O2PLS modeling requires estimation of the complexity of the different structures in Figure 1(a–b). Specifically, this determines what fraction of the total variation is dispersed into the predictive, unique and residual structures, respectively. This is equivalent to finding a suitable number of latent variables (Kvalheim, 1992) for each type of structure (Figure 1a–b). In essence, there are two different categories of unfavorable outcomes that should, optimally, be avoided. The first case is model underfitting, where the complexity of the model is too low compared with the complexity of the dataset. Systematic structures exist in the datasets but the model fails to capture them; thus hampering both predictions of future (unknown) samples and model interpretation. The second case is model overfitting, where the complexity of the model is set too high. Systematic structures as well as noise-related (stochastic) features will be incorporated, causing the generality of the solution to weaken as the stochastic features are unlikely to be representative for the data. Obviously, the two outcomes are mutually exclusive, thus requiring a suitable intermediate solution. This is basically a dataset-specific problem that is frequently approximated by means of resampling methods. Here, Monte Carlo cross-validation (MCCV) (Shao, 1993) has been utilized for this purpose; further details are available in the Experimental procedures and in the Supplementary material.

### Study summary

In the present case study, we show how the O2PLS method can be used for integration of transcriptomics data, in the form of dual-channel cDNA microarray data (Schena *et al.*, 1995), and metabolomics data in the form of GC/MS data (de Hoffmann and Stroobant, 2001). All biological samples used in this study originate from an experiment investigating short-day-induced effects on wild-type hybrid aspen (*Populus tremula* × *Populus tremuloides*). The trees have been grown under different light conditions: long day (LD) and short day (SD). Material has subsequently been collected at various time points, rendering the LD_{0}, LD_{2}, SD_{2} and SD_{6} sample categories, respectively (see the Experimental procedures for further details). Finally, the utilized biological samples have been measured in parallel for estimation of metabolite and transcript abundances. We will adapt a non-stringent use of the terms ‘transcript’ and ‘metabolite’ to refer to microarray elements and resolved peaks from the GC/MS spectra, respectively.
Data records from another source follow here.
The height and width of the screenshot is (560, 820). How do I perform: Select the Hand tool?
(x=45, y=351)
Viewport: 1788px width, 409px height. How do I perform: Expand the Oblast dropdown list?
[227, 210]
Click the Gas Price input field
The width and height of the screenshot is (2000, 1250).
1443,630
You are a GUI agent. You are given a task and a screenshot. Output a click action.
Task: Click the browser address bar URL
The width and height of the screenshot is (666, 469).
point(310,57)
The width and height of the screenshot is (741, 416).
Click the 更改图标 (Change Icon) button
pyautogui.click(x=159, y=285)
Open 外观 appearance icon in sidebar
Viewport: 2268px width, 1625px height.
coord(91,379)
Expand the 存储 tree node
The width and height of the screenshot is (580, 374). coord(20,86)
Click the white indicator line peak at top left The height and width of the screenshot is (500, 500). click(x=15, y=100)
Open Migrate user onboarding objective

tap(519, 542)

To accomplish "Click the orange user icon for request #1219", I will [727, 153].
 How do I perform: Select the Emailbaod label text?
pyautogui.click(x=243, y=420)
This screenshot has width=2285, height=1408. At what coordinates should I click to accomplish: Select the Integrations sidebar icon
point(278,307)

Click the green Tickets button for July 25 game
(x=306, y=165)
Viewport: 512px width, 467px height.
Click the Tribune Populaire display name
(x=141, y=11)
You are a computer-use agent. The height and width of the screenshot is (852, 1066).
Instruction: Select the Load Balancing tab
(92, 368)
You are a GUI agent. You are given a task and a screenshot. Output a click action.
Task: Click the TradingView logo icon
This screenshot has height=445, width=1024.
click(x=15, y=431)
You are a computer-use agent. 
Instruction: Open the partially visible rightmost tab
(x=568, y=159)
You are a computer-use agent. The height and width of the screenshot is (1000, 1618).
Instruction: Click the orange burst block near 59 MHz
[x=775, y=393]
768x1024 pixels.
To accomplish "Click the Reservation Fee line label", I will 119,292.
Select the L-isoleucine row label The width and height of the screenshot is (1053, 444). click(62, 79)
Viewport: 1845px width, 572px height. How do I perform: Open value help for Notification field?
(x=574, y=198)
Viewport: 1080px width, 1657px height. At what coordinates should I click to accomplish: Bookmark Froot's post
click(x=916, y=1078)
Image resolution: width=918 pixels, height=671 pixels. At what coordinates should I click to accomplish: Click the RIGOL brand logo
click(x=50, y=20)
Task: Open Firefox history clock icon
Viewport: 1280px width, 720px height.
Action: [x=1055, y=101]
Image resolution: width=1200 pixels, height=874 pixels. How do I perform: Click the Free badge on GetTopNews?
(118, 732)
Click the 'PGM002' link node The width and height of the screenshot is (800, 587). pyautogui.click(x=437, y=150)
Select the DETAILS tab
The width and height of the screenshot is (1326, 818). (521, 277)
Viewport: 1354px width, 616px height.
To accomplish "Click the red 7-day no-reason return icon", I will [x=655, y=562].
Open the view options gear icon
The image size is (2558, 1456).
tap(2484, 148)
The study is outlined as a two-step procedure: first the predictive versus unique variation will be identified without incorporating prior knowledge of the classes (treatments) using O2PLS. The modeled data will be visualized and interpreted primarily based on graph methods as a proof of concept, but no comprehensive biological investigations will be conducted as this is peripheral to the aim of the presented work. Because of the simplicity of this proof-of-principle study we can only expect to identify certain transcript–metabolite correlations. These effects are bound to be temporally linked (as the time-dimension is unavailable) and related across the different datasets and treatments (LD versus SD). See Rischer *et al.* (2006) for a demonstration of the potential differences in temporal response for transcripts and metabolites. Subsequently, the predictive systematic variation from the two datasets (from the O2PLS model) will be used to discriminate between the classes to show that the related structures capture the implicit class information by means of OPLS-DA (Bylesjö*et al.*, 2006). This process is depicted in Figure 2. In the second step the two most diverse categories will be used for model training, whereas the remaining two categories of samples will be used for validation where class belonging is defined a priori.